**Instructions to follow:**
Answer these questions from the article below on the coronavirus outbreak and China's polyester and textile industries:
(a) In which country is Wood Mackenzie based?
(b) Which province is named as the core of central China's standstill?
(c) What is the name of the Wood Mackenzie principal consultant quoted?

**Text section:**
• • • •

Views: 2 Author: Site Editor Publish Time: 2020-02-28 Origin: Site
The Chinese economy and the country's polyester and textile industries could be under pressure due to the new coronavirus outbreak, according to Wood Mackenzie, a UK-based research and consultancy group dealing with energy, chemicals, renewables, metals and mining. Polyester demand may weaken as business activities stall, the consultancy said recently.
Central China, where Hubei is at the core, is in a virtual standstill and all transport links have been cut amid the lockdown. Passing through the Yangtze river—stretching from one end of China to the other—has become impossible and land transport is limited, Wood Mackenzie principal consultant Salmon Lee said in a press statement.
If the virus spreads further, more cities and provinces in China could see a similar lockdown and that would be a logistical catastrophe and disruption to the polyester and textile industries would be disastrous, he cautioned.
"Hubei, and much of central China, is an important manufacturing base for the textile industry - with many textile, print and dyeing businesses clustered there. A prolonged transport paralysis will mean no fibres or fabrics produced in the major production bases in coastal provinces of China will be sent inland - whether by road, rail or along the Yangtze.

• • • •

**Listed entries:**

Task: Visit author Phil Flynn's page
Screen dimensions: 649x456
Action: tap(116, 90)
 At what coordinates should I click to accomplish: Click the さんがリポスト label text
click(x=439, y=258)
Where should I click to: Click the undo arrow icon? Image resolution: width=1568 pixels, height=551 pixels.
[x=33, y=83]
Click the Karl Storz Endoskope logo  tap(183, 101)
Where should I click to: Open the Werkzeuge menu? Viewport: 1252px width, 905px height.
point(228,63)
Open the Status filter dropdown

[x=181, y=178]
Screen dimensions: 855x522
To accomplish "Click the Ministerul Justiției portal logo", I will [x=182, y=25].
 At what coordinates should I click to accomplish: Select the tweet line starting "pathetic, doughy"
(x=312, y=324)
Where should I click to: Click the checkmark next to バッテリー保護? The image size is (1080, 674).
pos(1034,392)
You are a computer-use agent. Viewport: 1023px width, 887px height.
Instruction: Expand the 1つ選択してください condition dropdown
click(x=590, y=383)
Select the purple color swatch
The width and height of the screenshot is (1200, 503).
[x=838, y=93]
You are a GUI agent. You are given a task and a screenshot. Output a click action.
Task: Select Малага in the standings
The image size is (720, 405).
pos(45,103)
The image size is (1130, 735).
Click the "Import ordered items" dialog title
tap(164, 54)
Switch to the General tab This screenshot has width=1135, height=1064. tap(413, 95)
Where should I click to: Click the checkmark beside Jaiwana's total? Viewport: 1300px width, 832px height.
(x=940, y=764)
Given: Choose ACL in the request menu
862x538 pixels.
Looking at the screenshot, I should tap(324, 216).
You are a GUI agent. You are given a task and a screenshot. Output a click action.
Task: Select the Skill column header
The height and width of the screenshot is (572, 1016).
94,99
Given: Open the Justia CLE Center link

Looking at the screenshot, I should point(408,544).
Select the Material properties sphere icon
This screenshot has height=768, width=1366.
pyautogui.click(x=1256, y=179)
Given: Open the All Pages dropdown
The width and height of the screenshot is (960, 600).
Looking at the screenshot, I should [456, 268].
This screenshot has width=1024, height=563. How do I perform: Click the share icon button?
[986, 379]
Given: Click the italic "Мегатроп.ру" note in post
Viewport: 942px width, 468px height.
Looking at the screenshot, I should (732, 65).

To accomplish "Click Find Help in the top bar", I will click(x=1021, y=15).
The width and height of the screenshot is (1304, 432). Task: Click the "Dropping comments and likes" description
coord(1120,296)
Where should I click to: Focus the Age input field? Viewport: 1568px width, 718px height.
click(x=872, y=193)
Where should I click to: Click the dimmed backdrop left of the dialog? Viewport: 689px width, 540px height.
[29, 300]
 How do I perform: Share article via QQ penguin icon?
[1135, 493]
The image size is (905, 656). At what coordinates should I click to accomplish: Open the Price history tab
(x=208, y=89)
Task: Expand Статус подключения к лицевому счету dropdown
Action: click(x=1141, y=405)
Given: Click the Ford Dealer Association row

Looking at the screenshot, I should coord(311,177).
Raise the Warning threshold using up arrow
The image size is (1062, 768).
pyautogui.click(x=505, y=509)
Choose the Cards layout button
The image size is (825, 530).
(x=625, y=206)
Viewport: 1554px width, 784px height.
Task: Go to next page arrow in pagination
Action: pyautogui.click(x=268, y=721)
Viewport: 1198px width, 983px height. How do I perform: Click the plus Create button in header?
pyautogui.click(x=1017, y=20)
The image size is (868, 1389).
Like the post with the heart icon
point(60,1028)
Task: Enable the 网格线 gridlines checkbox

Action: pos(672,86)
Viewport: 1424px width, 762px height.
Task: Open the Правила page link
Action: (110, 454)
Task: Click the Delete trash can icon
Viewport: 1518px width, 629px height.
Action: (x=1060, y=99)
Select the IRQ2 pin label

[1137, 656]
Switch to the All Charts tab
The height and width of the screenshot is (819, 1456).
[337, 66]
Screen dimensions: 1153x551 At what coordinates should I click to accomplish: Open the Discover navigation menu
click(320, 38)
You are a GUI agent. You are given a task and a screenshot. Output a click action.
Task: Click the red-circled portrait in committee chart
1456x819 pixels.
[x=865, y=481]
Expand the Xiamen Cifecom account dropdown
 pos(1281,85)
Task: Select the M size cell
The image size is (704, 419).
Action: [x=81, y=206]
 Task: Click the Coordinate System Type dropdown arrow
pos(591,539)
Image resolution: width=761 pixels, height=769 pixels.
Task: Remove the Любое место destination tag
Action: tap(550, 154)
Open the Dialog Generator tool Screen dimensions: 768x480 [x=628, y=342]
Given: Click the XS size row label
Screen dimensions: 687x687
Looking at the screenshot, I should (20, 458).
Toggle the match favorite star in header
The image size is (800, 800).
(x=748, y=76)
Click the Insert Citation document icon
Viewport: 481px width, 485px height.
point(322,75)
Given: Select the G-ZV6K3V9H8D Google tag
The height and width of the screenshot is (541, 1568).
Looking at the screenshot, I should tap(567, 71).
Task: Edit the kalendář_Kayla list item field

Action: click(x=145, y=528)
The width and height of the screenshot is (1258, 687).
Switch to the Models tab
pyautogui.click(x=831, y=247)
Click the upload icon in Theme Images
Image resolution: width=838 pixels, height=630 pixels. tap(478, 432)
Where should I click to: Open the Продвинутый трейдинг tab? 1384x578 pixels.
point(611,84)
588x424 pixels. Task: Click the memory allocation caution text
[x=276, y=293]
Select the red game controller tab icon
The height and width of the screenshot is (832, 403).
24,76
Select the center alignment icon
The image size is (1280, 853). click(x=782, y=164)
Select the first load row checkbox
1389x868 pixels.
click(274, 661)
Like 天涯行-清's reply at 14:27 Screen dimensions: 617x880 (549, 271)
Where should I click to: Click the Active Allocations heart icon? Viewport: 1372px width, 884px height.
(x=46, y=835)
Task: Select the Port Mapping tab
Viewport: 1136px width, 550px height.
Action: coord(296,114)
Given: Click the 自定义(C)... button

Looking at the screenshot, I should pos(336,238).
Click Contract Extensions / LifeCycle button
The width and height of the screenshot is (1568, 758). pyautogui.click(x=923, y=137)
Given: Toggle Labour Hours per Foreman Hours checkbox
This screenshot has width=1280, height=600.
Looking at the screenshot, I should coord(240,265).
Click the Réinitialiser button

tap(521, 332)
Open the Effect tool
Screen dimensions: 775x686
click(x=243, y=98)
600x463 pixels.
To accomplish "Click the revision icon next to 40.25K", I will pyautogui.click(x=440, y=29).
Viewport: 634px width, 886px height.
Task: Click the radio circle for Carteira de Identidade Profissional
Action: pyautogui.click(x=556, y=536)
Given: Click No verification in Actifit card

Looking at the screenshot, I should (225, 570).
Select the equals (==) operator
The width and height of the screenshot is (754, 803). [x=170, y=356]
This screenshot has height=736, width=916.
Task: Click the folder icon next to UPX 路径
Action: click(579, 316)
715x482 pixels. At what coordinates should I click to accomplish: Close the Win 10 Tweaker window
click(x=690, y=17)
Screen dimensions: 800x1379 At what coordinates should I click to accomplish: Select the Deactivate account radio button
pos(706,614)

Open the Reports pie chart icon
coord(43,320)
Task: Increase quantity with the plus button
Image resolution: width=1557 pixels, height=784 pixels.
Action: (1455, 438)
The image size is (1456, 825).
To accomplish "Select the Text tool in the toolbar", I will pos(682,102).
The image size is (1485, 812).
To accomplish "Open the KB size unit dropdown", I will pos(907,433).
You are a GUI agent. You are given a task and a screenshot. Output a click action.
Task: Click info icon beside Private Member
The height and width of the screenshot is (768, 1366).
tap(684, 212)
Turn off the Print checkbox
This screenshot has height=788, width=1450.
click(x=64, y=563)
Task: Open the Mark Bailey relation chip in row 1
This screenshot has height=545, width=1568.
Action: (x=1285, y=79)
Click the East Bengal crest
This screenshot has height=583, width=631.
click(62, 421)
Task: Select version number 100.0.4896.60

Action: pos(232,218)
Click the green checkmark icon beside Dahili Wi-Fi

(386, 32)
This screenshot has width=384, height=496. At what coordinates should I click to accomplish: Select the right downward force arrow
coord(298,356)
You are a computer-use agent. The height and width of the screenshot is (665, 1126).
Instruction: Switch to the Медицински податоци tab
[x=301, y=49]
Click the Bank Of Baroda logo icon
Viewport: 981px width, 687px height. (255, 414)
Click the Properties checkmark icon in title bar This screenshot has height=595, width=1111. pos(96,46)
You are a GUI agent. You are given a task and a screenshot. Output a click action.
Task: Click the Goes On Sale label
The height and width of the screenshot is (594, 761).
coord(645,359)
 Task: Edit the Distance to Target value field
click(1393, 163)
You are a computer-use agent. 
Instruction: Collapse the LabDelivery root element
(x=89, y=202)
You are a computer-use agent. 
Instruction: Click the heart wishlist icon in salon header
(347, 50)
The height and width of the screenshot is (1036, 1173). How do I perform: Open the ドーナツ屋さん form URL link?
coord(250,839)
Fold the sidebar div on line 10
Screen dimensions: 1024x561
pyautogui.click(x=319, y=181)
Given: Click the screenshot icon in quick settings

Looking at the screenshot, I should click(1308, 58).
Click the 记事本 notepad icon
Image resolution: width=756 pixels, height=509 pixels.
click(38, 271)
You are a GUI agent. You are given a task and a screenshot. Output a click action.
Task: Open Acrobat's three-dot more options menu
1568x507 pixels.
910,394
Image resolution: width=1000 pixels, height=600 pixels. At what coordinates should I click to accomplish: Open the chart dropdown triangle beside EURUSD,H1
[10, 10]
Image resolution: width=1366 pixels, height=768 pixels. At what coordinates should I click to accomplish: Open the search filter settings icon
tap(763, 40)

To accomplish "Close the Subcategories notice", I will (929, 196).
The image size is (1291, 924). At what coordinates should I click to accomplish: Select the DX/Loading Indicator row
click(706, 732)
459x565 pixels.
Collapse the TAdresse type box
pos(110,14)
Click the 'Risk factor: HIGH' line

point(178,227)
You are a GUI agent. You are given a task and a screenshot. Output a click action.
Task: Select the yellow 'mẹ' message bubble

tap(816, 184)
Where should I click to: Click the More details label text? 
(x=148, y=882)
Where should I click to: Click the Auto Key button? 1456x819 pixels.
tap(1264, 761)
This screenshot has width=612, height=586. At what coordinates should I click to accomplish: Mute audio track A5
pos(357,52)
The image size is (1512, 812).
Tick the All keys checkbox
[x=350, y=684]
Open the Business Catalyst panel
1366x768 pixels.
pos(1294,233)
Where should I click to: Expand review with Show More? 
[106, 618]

• • • •

**Reply to the task:**
(a) The UK
(b) Hubei
(c) Salmon Lee